As negotiators headed home after two weeks of intense haggling, the White House complained that the agreement did not do enough to commit major emerging economies such as China and India to big cuts in greenhouse gas emissions.

It underlined lingering division over how to confront the perils of global warming, which scientists warn will put millions of people at risk of hunger, homelessness and disease by the end of the century if temperatures keep rising at current rates.


There’s a mighty big “if” in that last sentence. More an more voices are decrying the “science” behind the IPCC report and the guess work that it contains. Fudged numbers, cherry picked data sets, poorly designed computer models, and a host of other problems exist within that document.

Even so, it seems like far, far more talk will be needed to “settle” this deal. But then again, what was the two weeks in Bali all about? There is absolutely NOTHING here that is binding EXCEPT that they will meet again:(emphasis added)
With the deal, the summit of 190 nations launched a process to negotiate a new treaty for when the UN Kyoto Protocol's pledges on slashing greenhouse gas emissions expire in 2012….
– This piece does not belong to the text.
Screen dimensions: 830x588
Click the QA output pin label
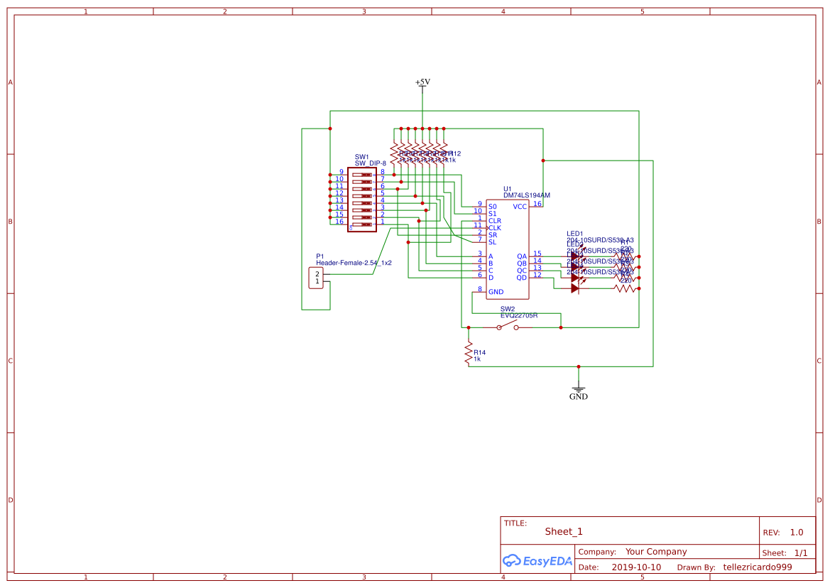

European nations and environmentalists broadly welcomed the move, although it did not go as far as many had wished by failing to specify any targets for slashing emissions blamed for global warming.

An isolated US delegation had backed down during an unplanned 13th day of talks and said it would finally accept the deal, but hours later US President George W. Bush's administration counter-attacked.

The White House said any Kyoto successor treaty must acknowledge a nation's sovereign right to pursue economic growth and energy security.

No nation, but especially the US, should give up its sovereignty to an organization as inept and corrupt as the UN—or the EU.
While there were several positive aspects to the Bali deal, it added, the "United States does have serious concerns about other aspects of the decision as we begin the negotiations."

The United States is the only major industrialised nation to reject Kyoto, arguing it is unfair as it does not require fast-growing emerging economies to meet targeted emissions cuts.

China is the world's second largest greenhouse-gas emitter after the United States, and is also outside the Kyoto treaty.

The White House said future talks must acknowledge that developed nations could not tackle climate change on their own through targeted emissions cuts, and that emerging economies had to be drawn in.

"Empirical studies on emission trends in the major developing economies now conclusively establish that emissions reductions principally by the developed world will be insufficient to confront the global problem effectively."

“The United States is the only major industrialised nation to reject Kyoto….” True. And the US has the lowest increase in greenhouse gases. Nearly one-third the increase the signees have so far had. One has to wonder why the EU countries aren’t putting action to their words.

As I’ve said in previous posts, the best thing for the US—and the world—would be if these blowhards just kept on talking without coming to any agreement. That way, in five or six years when it becomes clear that the science behind the IPCC report was just so much junk, all we will have lost is the cost of a few conferences in exotic locales.

As for what happens in Washington, any Senator who votes to give up US sovereignty should be run out of town on a rail--forget recall or impeachment--and don't spare the tar and feathers.